Here are the top twelve blogs, ranked by number of hits over nearly three years (highest first):
- Bank of America Merrill Lynch intern Moritz Erhardt found dead after working long hours | Mail Online
- What are the three types of Interim Management assignment?
- What’s the difference between an Interim Manager and a Management Consultant?
- UK Local Authorities and Shared Services: Cost-Cutting – Myth or Reality?
- Interim Management: Ten Emerging Trends and Outlook for the Future
- Malaysia travel: What to do in the Cameron Highlands | CNN Travel
- Public Sector Catch 22: Cost-Cutting Vs. Cost Reduction (Part 1/4)
- Utilising Professional Interims to Help Reduce the Budget Deficit – Removing Catch 22?
- Public Sector Catch 22: The Role of “IT” in Business Transformation (Part 3/4)
- Public Sector Catch 22: Structural Reform, Strategy and Implementation – How to avoid a Omnishambles Recovery Programme? (Part 4 of 4)
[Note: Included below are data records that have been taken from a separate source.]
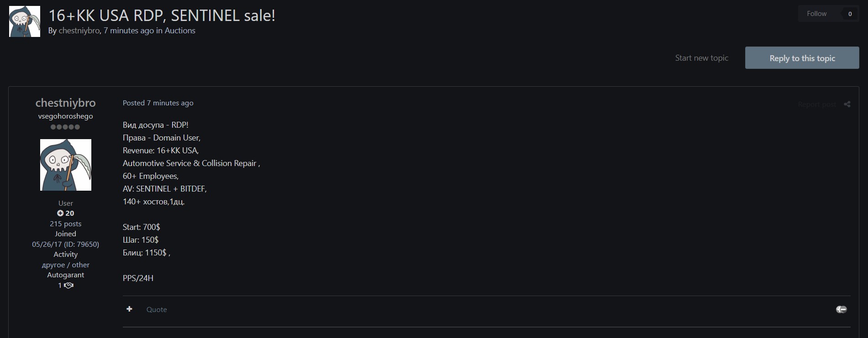Open the Auctions category link
Image resolution: width=868 pixels, height=338 pixels.
[180, 31]
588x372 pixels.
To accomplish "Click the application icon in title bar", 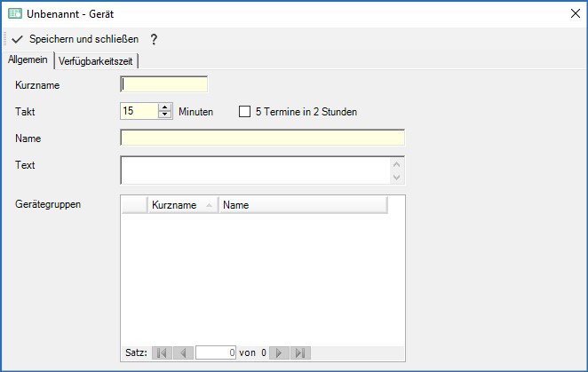I will tap(14, 14).
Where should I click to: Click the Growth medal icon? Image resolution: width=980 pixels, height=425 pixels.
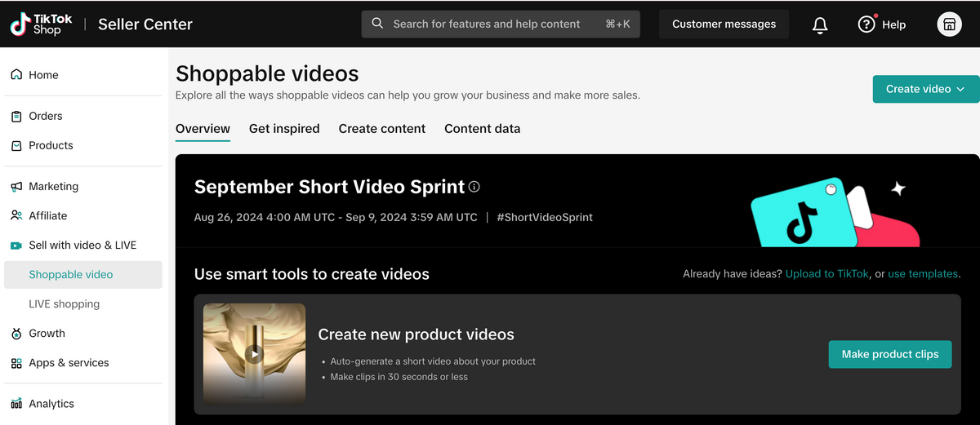point(16,334)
- UK Local Authorities and Shared Services: Cost-Cutting – Myths, Realities and Escalating Risks?
- An in Depth Look at Deleveragings – Ray Dalio – Bridgewater
It never ceases to amaze me which blogs are the most popular and why.
Looking back over the twelve blogs, I have tried to identify common themes and emergent trends. Here are my thoughts.
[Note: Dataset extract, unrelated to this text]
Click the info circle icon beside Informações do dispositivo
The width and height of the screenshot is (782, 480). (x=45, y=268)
Firstly, both myself and fellow blogger John Gelmini were predicting an omni-shambles from David Cameron’s Government well over two years ago. BUT bad as it now is, across the Public Sector, in many small businesses and with youth unemployment, I fear that we have not seen anything yet. Applying a tourniquet on and off for three years, with no strategy nor direction is a recipe for death. Apart from the top 1%, large sections of society seemed doomed, with no effective political leadership. Growth is being talked up, on the back of off-balance sheet Government guarantees of home loans, and David Cameron‘s desperate gamble on increased trade with China; China, of course, will remember David Cameron’s previous foreign policy blunders.
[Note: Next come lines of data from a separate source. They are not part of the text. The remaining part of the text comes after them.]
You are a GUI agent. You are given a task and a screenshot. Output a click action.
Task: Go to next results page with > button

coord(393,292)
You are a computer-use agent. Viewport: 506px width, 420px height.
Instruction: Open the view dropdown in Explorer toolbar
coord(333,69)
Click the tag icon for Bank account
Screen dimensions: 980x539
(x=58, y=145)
Secondly, David Cameron’s short-sighted Government has fired or turned away some of the UK’s most capable and experienced leaders, with the skills so desperately needed (like executive interim managers). The Government has repeatedly turned to their cronies in major consultancies, who according to the Public Accounts Committee, have a highly checkered record of inadequate delivery. Many of the UK Public Sector’s most capable people have left, taking generous terms, offered by Cameron’s Government, leaving behind faceless bureaucrats, who would probably be unable to survive in the cut and thrust of the Private Sector. The UK’s military sector has been savaged, dumping soldiers who served their country honorably. Many capable independent professionals have been left on the professional scrap-heap. With large swathes of society economically ineffective and hugely in debt, the outlook for them, at least, is bleak.
Thirdly, economic management under George Osborne has erroneously relied upon excessive austerity, which has been discredited by most mainstream economists and the IMF. Osborne, a political opportunist, with no formal training in economics, nor meaningful career prior to politics, has ruthlessly used political ideology, rather than evidence-based-policy to run the UK’s economy in time of most urgent need.
As an, old-fashioned, and perhaps rather quaint, one-nation conservative, I fear many hard years ahead. The winners will, of course, be the top 1%, people like Cameron, Osborne and their privileged chums.